Henry Christopher Wise was the great-great-grandson of Henry Wise of The Priory, Warwick, Royal Gardener successively to William III, Anne and George I.
He inherited The Priory (now the location of Warwickshire County Record Office) in 1850 and had been renting Woodcote (the building currently owned by Warwickshire Police), since 1830. In 1851 he sold The Priory and 37 acres of adjoining land to the Oxford Junction Railway Company and bought Woodcote, which joined up with the remainder of The Priory estate.

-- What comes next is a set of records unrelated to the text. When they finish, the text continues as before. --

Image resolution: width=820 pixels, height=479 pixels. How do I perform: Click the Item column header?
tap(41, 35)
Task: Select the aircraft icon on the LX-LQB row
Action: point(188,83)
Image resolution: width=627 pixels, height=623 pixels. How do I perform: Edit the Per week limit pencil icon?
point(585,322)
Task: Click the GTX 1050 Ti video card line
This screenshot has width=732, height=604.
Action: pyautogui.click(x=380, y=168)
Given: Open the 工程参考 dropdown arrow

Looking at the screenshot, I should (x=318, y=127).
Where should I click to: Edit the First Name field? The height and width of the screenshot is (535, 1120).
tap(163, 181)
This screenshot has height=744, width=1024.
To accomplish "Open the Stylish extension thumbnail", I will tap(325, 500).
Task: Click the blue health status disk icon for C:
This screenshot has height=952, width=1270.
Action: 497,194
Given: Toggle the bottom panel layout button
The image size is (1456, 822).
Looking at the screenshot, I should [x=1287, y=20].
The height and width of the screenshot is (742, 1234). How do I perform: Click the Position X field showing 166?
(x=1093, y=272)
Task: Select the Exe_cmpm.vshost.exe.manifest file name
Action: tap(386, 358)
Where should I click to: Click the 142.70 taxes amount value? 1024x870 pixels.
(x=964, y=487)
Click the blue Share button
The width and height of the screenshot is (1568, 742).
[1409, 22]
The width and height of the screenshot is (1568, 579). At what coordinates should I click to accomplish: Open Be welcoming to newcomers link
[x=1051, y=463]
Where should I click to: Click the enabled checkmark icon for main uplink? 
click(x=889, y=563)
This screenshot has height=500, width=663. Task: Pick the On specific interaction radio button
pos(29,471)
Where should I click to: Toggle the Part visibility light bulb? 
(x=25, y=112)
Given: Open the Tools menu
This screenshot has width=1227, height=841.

Photograph of the east front of Woodcote House, Leek Wootton. The photograph dates from 1860 and must have been taken shortly before the house was demolished and rebuilt by Henry Christopher Wise. The posts visible in the foreground of the shot may relate to the new build. | Warwickshire County Record Office reference CR 26/5/5/1
During his ownership the estate was enlarged and improved, the old house was demolished, a new house built and gardens and pleasure grounds developed. He had six sons and two daughters by his first wife, but was survived by only two sons, George and Augustus (who was ‘an invalid’) and one daughter. George inherited the property in 1883, but on his death in 1888, it was entailed away to the descendants of Henry Christopher Wise’s sister, Catherine, due to Augustus’s poor health (he died in 1912 in a psychiatric asylum) and by-passing George’s paternal half-brother Eddie, who was in line to inherit the Disbrowe family estate in Derbyshire from a maternal maiden aunt.
During the Wise family’s time at Woodcote, they contributed to church and community life and George and Augustus established the Annual Flower Show in 1868, which continues to be one of the key events of life in Leek Wootton.